The three films are presented on dual layer discs with two audio options – silence or with rather good piano scores by Donald Sosin. The films are accompanied by no extras other than the very readable and useful liner notes, and each disc is housed in slim cases which are further accommodated in a thin dust sleeve for all three.As you can see from the above capture, the visual quality of each film does reflect the seventy plus years that have passed since they were first made and each of the transfers includes regular examples of print damages such as abrasions, lines and, very occasionally, tears. No extra restoration has taken place and the visual quality is very similar to the Chinese R3 disc of Passing Fancy, although the films have been transferred with more care here to avoid artefacts and aliasing and maintain the best contrast and detail possible.
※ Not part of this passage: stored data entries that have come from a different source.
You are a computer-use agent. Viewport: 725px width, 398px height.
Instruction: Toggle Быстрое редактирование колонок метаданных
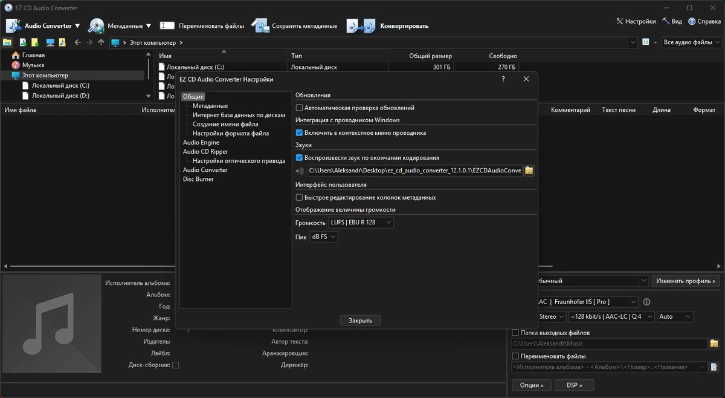(x=299, y=197)
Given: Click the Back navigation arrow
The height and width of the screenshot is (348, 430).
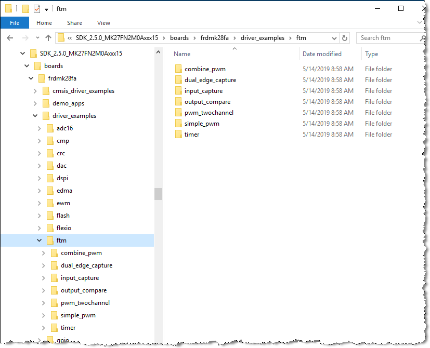Looking at the screenshot, I should (10, 37).
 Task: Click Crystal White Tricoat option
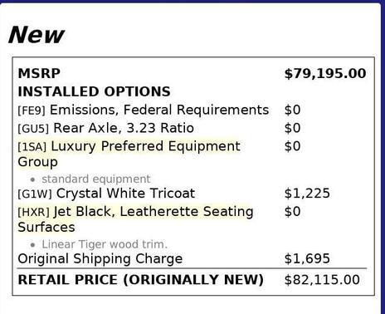point(126,194)
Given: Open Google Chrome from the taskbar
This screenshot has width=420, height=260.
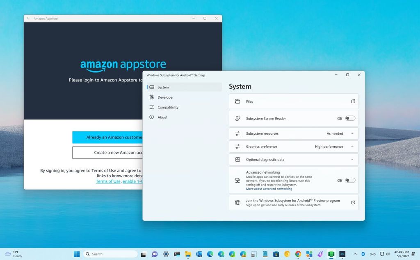Looking at the screenshot, I should [x=298, y=254].
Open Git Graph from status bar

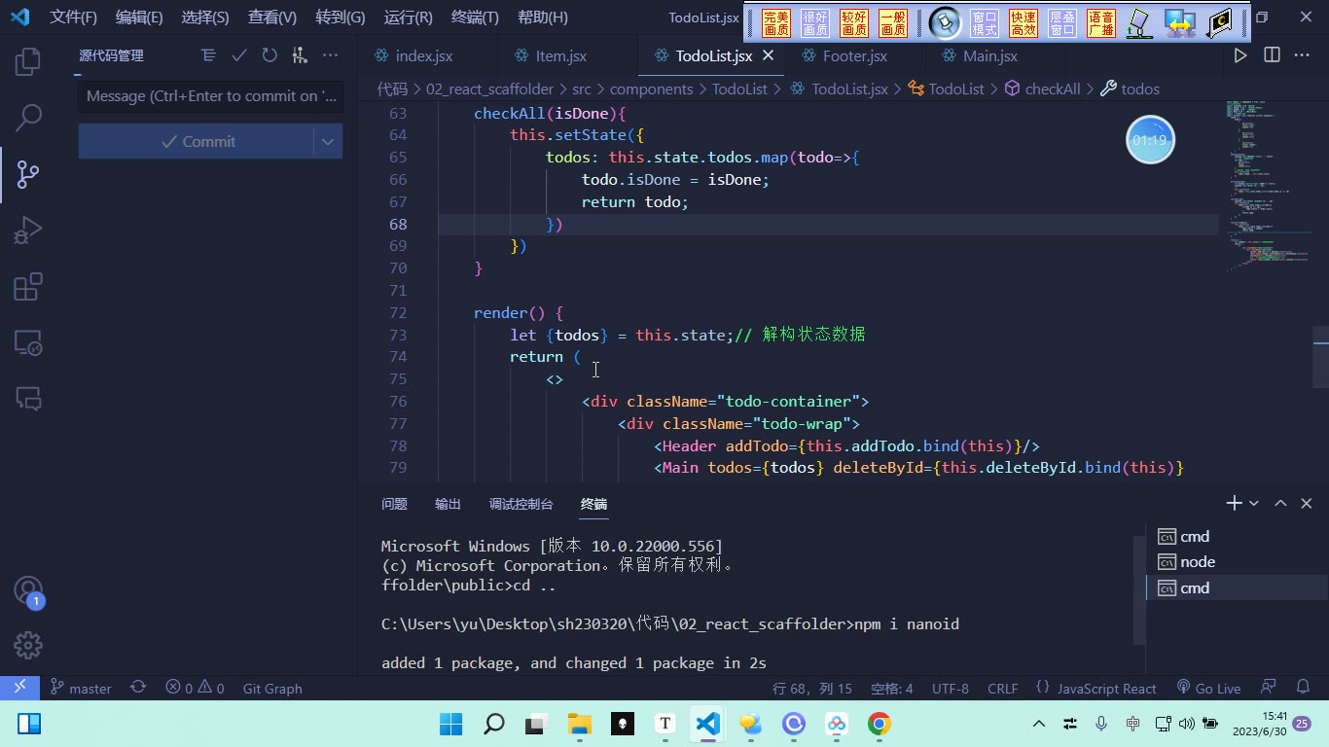[272, 688]
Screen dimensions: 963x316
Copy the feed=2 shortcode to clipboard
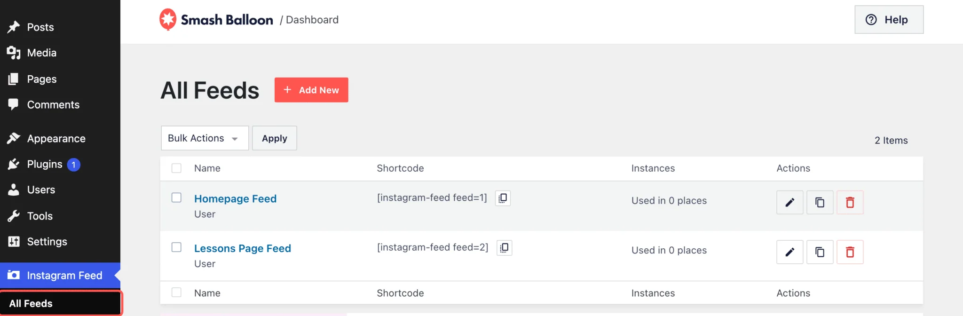tap(504, 248)
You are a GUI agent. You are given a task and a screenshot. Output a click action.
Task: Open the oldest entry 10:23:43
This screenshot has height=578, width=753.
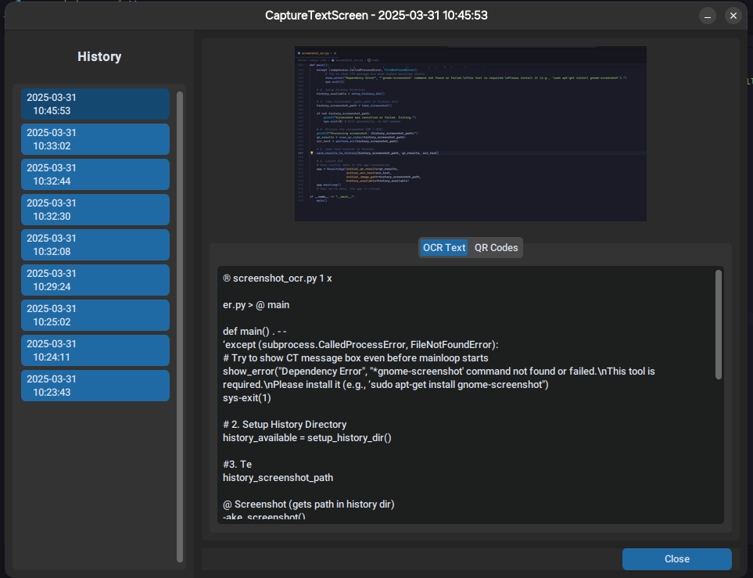(x=95, y=386)
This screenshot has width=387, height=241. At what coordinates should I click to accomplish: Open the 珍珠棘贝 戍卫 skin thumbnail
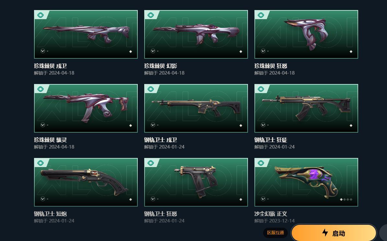coord(86,34)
Passing Fancy is the only film to be at anything other than 4:3, coming in at 1.26:1. For a casual viewer these transfers may be difficult to sit through because of the print quality limiting sharpness and definition, but more ardent Ozu enthusiasts will excuse the ravages of time for the availability of three fine movies. Each film carries optional English subs to explain inter-titles, which they do clearly and sensibly.
Two good films and one superb one for less than the price of shop bought DVD. That’s excellent value for three films capturing the growing sensibility of Japan’s favourite director.